EXERCISE OBJECTIVE - Below are the records; collect from them each line containing the string "computer".

(Extracted records)
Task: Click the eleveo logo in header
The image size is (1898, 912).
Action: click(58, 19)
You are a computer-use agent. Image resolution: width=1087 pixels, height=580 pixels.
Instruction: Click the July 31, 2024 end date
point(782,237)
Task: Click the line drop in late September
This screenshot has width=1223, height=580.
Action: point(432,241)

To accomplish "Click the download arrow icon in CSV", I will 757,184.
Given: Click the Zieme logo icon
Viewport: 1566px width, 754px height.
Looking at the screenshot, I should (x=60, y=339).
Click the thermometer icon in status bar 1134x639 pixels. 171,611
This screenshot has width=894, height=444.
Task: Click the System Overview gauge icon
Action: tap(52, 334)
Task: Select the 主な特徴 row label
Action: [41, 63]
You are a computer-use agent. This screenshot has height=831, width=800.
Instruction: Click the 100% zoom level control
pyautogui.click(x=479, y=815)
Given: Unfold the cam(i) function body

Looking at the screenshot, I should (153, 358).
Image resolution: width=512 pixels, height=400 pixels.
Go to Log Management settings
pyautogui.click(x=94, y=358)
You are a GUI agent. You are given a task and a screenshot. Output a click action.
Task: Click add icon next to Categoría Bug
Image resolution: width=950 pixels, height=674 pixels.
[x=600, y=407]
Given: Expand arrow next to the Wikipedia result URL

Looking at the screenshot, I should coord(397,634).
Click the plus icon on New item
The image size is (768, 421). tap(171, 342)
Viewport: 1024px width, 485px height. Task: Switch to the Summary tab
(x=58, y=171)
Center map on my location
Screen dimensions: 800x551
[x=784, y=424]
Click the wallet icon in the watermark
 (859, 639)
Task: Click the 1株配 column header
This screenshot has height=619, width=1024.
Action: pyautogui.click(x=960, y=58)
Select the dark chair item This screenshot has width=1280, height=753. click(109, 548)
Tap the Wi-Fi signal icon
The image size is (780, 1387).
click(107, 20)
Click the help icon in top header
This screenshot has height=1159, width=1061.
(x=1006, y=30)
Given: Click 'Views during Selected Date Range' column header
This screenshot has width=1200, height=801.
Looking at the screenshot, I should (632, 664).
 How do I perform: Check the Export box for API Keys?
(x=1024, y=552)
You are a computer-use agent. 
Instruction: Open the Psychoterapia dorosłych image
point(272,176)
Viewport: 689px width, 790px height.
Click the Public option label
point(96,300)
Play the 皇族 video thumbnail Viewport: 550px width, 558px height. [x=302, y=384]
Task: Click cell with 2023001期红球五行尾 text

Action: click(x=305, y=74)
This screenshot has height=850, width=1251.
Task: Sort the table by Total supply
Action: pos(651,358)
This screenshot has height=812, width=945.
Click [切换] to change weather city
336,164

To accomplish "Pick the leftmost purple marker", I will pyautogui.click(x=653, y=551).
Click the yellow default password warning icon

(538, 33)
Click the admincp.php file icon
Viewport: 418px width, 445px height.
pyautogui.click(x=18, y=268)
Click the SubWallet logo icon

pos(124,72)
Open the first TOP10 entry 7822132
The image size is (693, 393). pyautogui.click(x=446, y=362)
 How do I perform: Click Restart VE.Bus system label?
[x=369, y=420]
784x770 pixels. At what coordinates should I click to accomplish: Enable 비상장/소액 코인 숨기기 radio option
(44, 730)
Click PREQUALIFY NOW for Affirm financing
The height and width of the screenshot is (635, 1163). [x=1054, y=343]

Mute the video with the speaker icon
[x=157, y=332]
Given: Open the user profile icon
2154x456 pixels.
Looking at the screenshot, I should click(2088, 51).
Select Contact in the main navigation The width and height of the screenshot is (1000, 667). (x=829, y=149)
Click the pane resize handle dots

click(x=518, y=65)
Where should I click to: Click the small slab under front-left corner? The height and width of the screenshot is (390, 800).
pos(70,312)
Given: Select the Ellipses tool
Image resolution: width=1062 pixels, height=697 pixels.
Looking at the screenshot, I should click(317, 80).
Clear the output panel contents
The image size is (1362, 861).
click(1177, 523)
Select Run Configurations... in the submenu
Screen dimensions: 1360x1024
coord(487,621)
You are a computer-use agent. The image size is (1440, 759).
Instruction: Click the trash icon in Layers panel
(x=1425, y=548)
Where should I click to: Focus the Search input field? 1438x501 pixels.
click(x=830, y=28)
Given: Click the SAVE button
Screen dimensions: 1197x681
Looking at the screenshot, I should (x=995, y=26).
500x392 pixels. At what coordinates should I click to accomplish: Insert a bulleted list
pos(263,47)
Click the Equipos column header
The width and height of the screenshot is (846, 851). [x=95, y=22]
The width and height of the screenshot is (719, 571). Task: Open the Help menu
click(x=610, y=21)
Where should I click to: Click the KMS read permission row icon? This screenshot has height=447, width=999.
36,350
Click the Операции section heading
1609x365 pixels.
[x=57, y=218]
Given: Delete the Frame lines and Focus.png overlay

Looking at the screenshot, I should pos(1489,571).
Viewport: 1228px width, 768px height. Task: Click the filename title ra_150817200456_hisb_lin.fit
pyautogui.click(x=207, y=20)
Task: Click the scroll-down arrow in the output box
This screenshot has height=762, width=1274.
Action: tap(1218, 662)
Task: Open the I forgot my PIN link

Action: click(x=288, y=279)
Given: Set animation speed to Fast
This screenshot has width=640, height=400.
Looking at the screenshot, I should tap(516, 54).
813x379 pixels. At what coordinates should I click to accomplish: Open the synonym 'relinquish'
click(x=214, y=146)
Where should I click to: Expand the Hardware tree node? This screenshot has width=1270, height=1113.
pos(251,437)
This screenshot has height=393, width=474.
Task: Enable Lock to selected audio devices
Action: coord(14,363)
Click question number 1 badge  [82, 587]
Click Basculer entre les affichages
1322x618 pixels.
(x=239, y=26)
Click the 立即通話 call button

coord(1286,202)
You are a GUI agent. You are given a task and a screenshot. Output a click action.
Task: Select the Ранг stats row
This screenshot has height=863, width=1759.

RESULT OF THE EXERCISE -
You are a computer-use agent. Image resolution: width=1087 pixels, height=580 pixels.
You are a computer-use agent. This screenshot has height=831, width=800.
You are a computer-use agent. 
You are a computer-use agent. The image size is (1440, 759).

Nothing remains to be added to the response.